The AI Act: a catalyst for regulated innovation

In addition to its binding nature, the AI Regulation is also intended to encourage innovation, particularly through the introduction of regulatory sandboxes. These experimental spaces, which enable banks to test their AI solutions under regulatory control. They represent a valuable opportunity for the banking sector, making it possible to reconcile technological development with legal compliance.

For banking institutions, these sandboxes could provide a secure framework for experimenting with AI applications such as automated banking services, algorithms for personalising offerings and predictive risk management tools, while ensuring that these technologies comply with security, transparency and consumer rights protection requirements.
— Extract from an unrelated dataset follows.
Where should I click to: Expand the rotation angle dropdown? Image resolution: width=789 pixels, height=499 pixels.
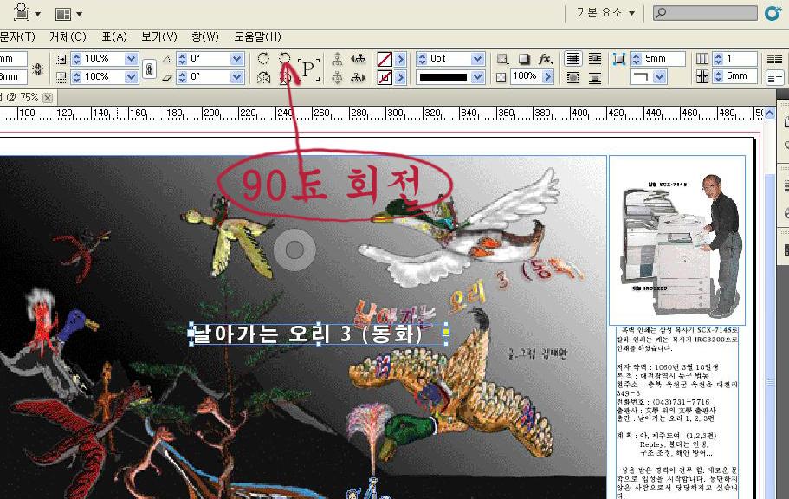pos(236,59)
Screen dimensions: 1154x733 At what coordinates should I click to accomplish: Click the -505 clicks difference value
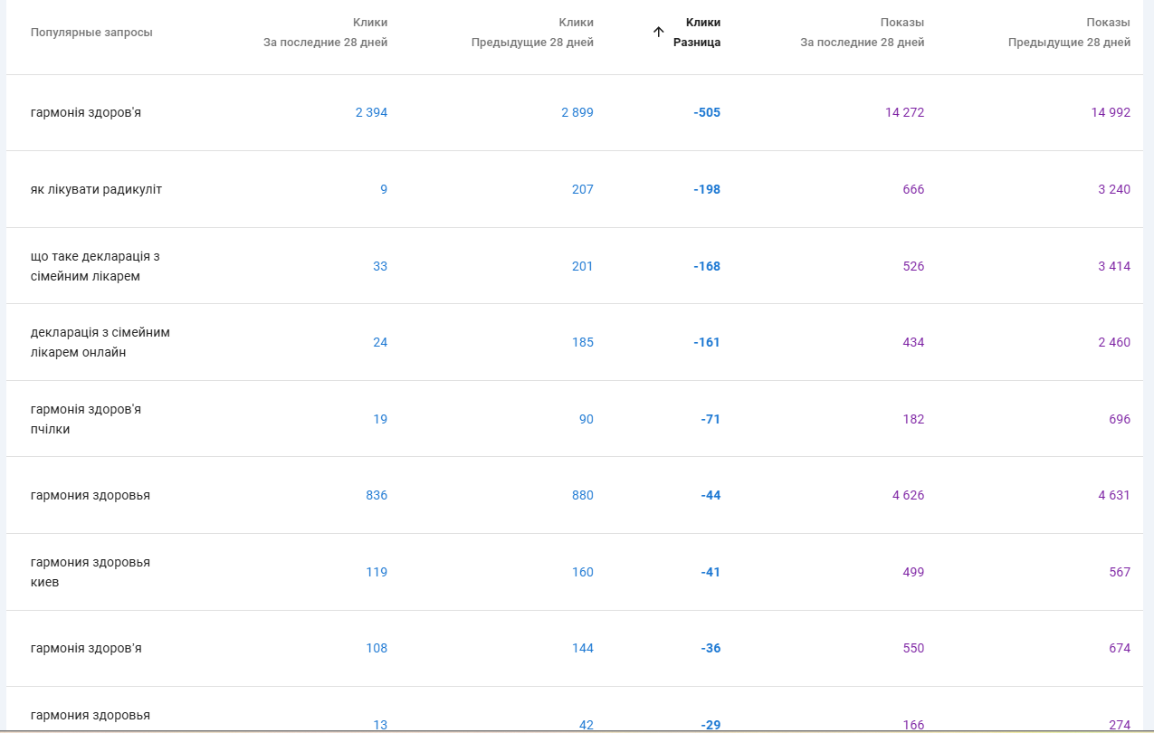[x=707, y=112]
Striking a new balance: innovation, safety and compliance

The AI regulation presents banks with a major challenge: successfully integrating AI into their processes while complying with enhanced legal obligations. They will have to strike a delicate balance between reducing the risks associated with AI and promoting technological innovation, which is essential to their competitiveness.

This regulation does more than simply regulate the use of AI; it imposes a vision of AI at the service of humans, in which the protection of citizens' fundamental rights and the guarantee of greater transparency in automated decisions become strategic priorities. Financial institutions will therefore not only have to comply with a demanding new legal framework, but also demonstrate their ability to make AI an ethical lever for digital transformation, in the service of trust and financial inclusion.

Conclusion

The AI Act represents a decisive step in the regulation of AI technologies in Europe, and particularly for the banking sector. As well as providing a regulatory framework to manage the risks associated with the use of AI, it also paves the way for changes in the practices and processes of banking institutions, encouraging them to incorporate stricter standards in terms of transparency, responsibility and respect for fundamental rights.
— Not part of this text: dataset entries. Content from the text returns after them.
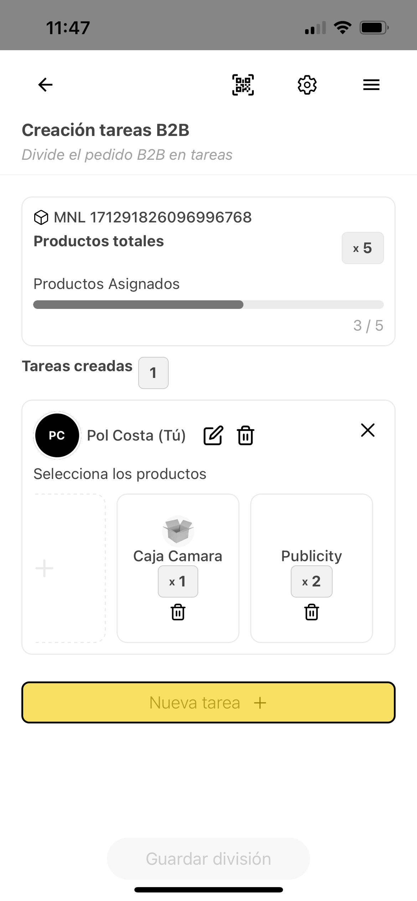Tap the back arrow icon
Screen dimensions: 417x901
click(45, 85)
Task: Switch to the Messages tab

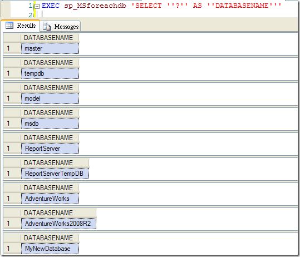Action: click(60, 26)
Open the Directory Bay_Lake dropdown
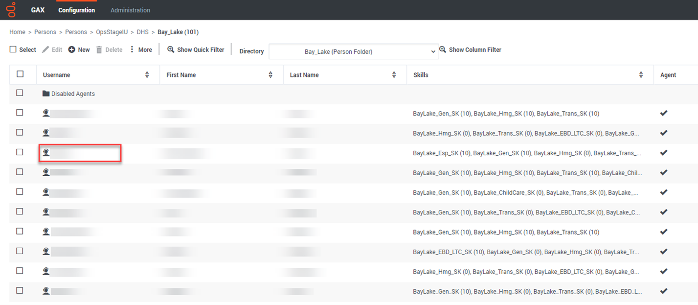The image size is (698, 305). coord(353,51)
However, if this regulation is to have a truly positive impact, it must be implemented in a way that is consistent with existing banking legislation, while ensuring that it does not hold back the technological innovation that is vital to banks' competitiveness in a globalised environment.

The next stages in its deployment should aim to clarify the grey areas and ensure a harmonious application, conducive to the ethical and responsible use of artificial intelligence in the banking sector.